Também foi observada a redução do número de Agentes Comunitários de Saúde (ACS) nas equipes da Estratégia Saúde da Família (ESF). Em 2022, segundo o boletim, entre todas as equipes de Atenção Básica, equipes de Saúde da Família e de Atenção Primária, 71,5% delas tinham apenas entre um e três ACS e 25% não contavam com esses trabalhadores.

Uma das pesquisadoras desse trabalho, Carolina Krieger, que também é enfermeira e diretora da Associação Brasileira de Enfermagem de Família e Comunidade (Abefaco), considera que esse cenário acarreta uma assistência insuficiente no cuidado integral, longitudinal e de base territorial. “Por muitos anos, Porto Alegre foi modelo de Estratégia de Saúde da Família, com profissionais qualificados que entregavam um cuidado eficiente e humanizado”, relembra Carolina. Entretanto, ela considera que “com a implementação da mercantilização da APS, além da demissão de quase 2.000 profissionais, a prefeitura reduziu significantemente o número de ACS e ACE, além de alterar os vínculos, sendo a maioria dos agentes incorporados à Secretaria Municipal de Saúde”, diz ela, complementando que com as equipes desconfiguradas por vínculos de trabalho inseguros e o encolhimento dos agentes nos territórios, a estratégia de promoção e prevenção de base territorial foi muito comprometida.

Carolina também ressalta que a diminuição de ACS interfere na reestruturação do estado impactado pela crise climática. Ela denuncia que a gestão municipal está solicitando profissionais de saúde para desempenhar trabalho voluntário, em detrimento do chamamento dos concursados aprovados ou mesmo da contratação pelas empresas privadas. “Isso demonstra como os trabalhadores de saúde são desvalorizados pela prefeitura”, ressalta.

Crise ambiental 

Um estudo feito pelo grupo World Weather Attribution indica que as fortes chuvas que inundaram o Rio Grande do Sul se tornaram duas vezes mais prováveis de acontecer em função da crise climática. A equipe internacional de pesquisadores europeus, dos Estados Unidos e do Brasil também avalia que as chuvas foram intensificadas pelo El Niño e que as falhas na infraestrutura de proteção contra enchentes agravaram seus impactos. 

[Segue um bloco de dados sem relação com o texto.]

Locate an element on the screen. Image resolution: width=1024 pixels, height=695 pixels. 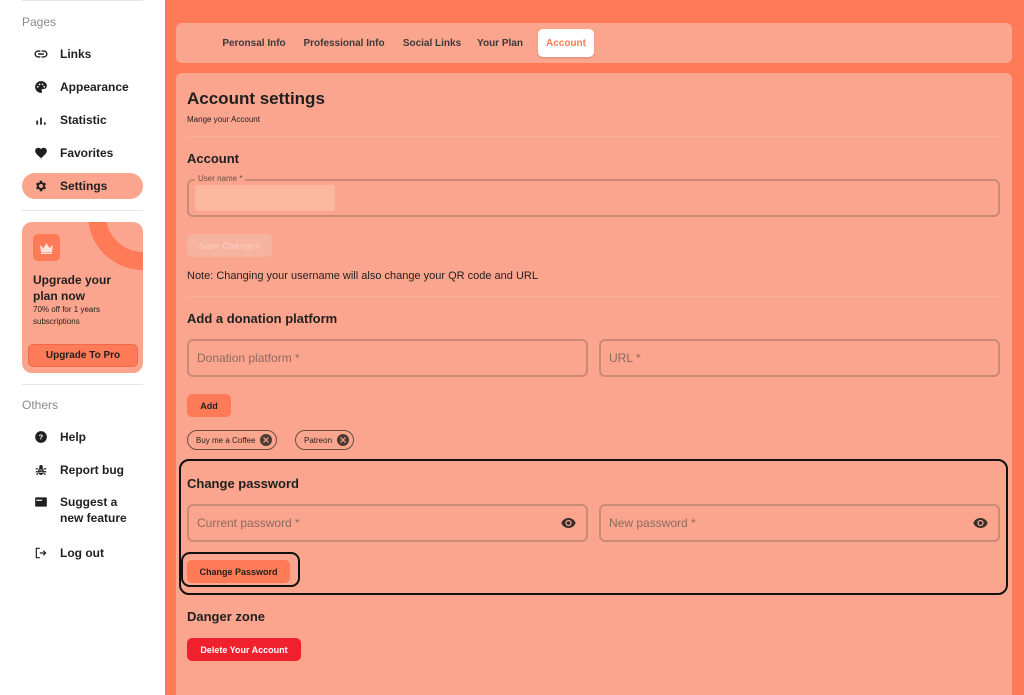
save-changes-button: Save Changes is located at coordinates (230, 246).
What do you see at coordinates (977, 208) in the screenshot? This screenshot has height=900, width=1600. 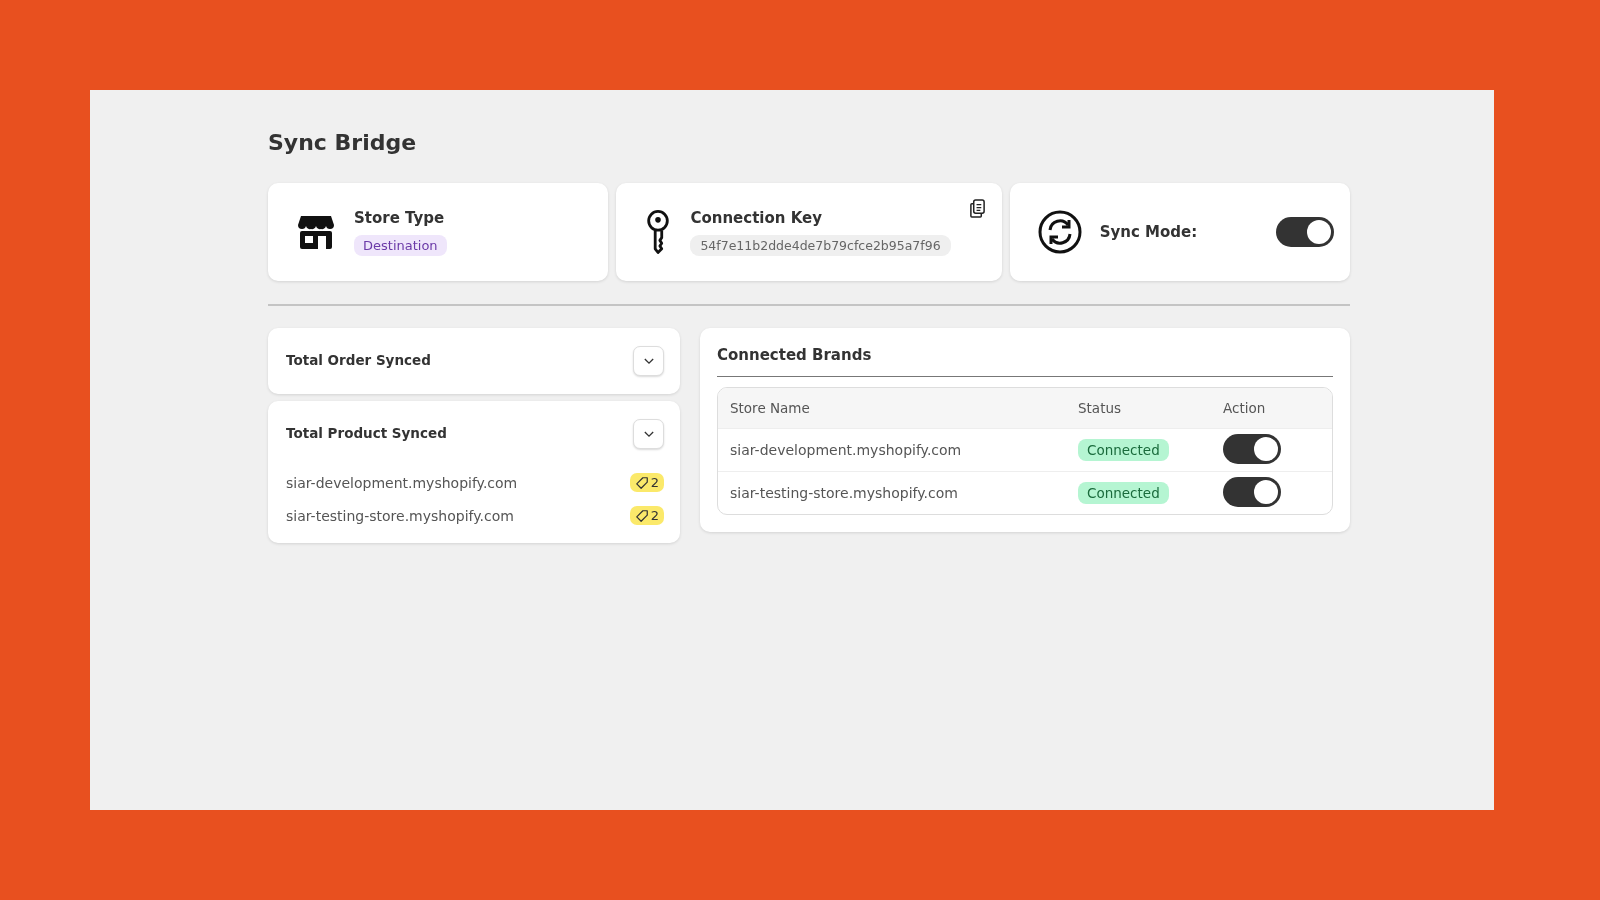 I see `copy-button` at bounding box center [977, 208].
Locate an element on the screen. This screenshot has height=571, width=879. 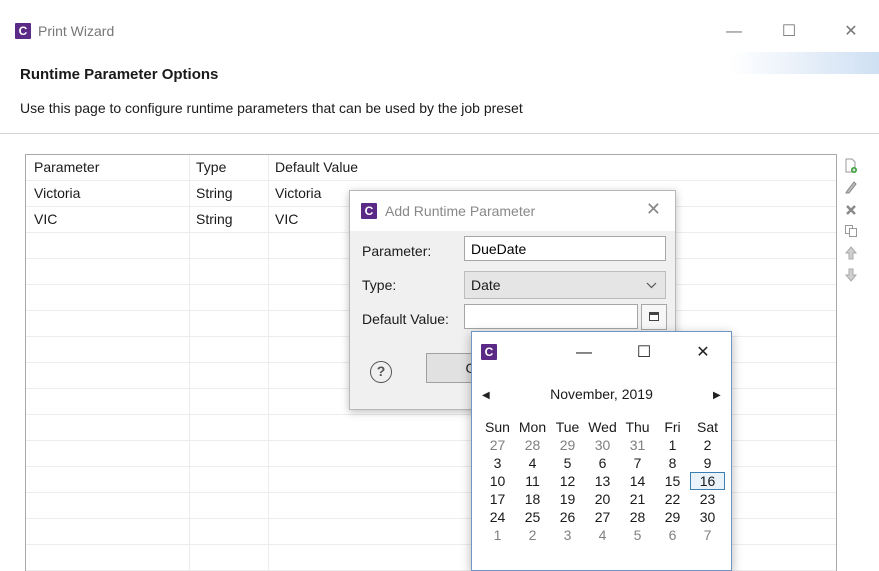
delete-icon is located at coordinates (851, 211).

Carlos Machado considera que é preciso uma estratégia nacional, envolvendo diferentes setores, para avançar em planos de redução de riscos de desastres. Considerando os estudos que apontam o cenário de mudanças climáticas na redução de tempo entre a ocorrência de um desastre e outro, o pesquisador diz que são necessárias políticas públicas que envolvam não apenas planos, mas investimentos do Estado.

“Não é possível mais esperar o próximo desastre para ter atitudes mais proativas e prospectivas”, ressalta ele. 

Além disso, o setor de saúde também deve ser considerado em políticas públicas diante da crise ambiental. “Precisamos ter, no âmbito estadual e municipal, planos de redução de risco de desastres no setor saúde, o que envolve não só preparação e resposta, com planos de contingência por estabelecimento de saúde ou por rede e sistema de saúde no nível local, envolvendo hospitais, unidades de pronto atendimento e unidades básicas de saúde. Precisamos também ter estruturas de saúde adaptadas às mudanças climáticas e resilientes aos desastres”, afirma o pesquisador.

A enfermeira Carolina, que vive o desastre no Rio Grande do Sul, considera que é importante avançar na discussão de políticas ambientais e suas transversalidades, além da implantação da agenda climática. “Com o recuo das águas, lama, lodo e detritos tomaram as ruas, causando doenças. Para atender às comunidades, são necessários profissionais capacitados, vacinas, materiais e muito afeto”.